__DATA PROVIDED__:

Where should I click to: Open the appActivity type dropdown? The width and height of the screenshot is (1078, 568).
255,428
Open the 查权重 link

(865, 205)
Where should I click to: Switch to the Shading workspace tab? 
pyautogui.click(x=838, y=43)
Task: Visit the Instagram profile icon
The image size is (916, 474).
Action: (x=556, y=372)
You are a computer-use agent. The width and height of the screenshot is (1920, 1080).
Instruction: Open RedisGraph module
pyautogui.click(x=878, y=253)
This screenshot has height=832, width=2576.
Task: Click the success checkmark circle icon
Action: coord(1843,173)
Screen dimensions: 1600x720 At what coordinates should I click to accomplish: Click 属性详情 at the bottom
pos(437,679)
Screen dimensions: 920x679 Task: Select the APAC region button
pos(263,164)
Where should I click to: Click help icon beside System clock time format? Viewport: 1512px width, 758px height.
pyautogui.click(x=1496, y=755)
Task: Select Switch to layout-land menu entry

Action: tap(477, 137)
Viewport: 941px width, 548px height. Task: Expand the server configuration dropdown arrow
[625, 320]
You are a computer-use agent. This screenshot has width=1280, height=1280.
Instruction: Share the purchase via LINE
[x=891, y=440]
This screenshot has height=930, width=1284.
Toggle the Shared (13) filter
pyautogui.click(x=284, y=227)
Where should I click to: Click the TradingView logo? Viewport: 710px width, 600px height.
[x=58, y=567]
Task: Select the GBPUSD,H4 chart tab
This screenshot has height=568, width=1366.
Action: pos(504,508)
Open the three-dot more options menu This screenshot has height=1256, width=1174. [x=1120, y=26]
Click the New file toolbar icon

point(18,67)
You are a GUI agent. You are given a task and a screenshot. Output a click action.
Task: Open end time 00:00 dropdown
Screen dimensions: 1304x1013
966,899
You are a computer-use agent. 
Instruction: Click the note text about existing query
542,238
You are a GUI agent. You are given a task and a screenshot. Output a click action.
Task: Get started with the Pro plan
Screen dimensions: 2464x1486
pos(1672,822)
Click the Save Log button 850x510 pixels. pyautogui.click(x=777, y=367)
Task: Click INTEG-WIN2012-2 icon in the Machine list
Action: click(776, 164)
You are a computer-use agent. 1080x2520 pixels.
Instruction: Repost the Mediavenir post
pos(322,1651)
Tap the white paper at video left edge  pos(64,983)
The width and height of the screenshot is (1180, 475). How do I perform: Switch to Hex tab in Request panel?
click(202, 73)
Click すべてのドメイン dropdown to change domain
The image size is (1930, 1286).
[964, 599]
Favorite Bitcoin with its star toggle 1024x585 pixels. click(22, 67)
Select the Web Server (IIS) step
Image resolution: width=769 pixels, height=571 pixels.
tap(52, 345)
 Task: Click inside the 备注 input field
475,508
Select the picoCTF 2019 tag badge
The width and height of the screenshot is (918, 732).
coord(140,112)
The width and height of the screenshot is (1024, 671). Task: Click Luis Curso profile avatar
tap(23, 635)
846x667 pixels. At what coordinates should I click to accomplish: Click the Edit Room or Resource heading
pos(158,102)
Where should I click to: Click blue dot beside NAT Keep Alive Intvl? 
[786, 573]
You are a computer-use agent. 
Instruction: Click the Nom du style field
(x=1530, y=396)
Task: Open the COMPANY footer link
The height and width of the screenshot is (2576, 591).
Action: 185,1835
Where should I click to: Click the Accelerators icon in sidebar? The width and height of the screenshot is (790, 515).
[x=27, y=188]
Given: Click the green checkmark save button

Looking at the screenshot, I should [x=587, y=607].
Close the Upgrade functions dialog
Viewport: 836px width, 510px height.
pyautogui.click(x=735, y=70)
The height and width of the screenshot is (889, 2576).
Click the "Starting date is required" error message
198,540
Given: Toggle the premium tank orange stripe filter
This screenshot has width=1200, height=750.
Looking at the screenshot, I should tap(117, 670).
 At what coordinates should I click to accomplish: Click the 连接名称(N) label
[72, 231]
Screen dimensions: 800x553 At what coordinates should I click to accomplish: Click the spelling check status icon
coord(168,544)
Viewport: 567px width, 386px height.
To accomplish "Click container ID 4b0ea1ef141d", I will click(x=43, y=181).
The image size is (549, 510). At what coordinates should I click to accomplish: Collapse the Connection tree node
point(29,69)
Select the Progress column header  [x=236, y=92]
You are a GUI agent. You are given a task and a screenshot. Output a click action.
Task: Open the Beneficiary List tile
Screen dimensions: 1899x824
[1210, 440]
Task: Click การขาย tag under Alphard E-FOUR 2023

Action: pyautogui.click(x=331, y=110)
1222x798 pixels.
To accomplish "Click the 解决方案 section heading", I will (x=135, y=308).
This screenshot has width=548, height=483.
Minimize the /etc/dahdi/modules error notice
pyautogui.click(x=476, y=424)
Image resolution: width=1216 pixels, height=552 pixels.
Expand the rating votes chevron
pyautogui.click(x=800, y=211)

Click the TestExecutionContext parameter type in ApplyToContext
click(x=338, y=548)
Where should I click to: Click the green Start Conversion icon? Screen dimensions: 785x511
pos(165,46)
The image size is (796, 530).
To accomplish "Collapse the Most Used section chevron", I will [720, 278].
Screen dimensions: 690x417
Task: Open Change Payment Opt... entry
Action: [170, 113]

__WORK REQUEST__: A word-for-word restatement of the lines running from the one with "1222x798 pixels." to the last line of the records is the whole answer.

__SOLUTION TO THIS TASK__:
1222x798 pixels.
To accomplish "Click the 解决方案 section heading", I will (x=135, y=308).
This screenshot has width=548, height=483.
Minimize the /etc/dahdi/modules error notice
pyautogui.click(x=476, y=424)
Image resolution: width=1216 pixels, height=552 pixels.
Expand the rating votes chevron
pyautogui.click(x=800, y=211)

Click the TestExecutionContext parameter type in ApplyToContext
click(x=338, y=548)
Where should I click to: Click the green Start Conversion icon? Screen dimensions: 785x511
pos(165,46)
The image size is (796, 530).
To accomplish "Collapse the Most Used section chevron", I will [720, 278].
Screen dimensions: 690x417
Task: Open Change Payment Opt... entry
Action: [170, 113]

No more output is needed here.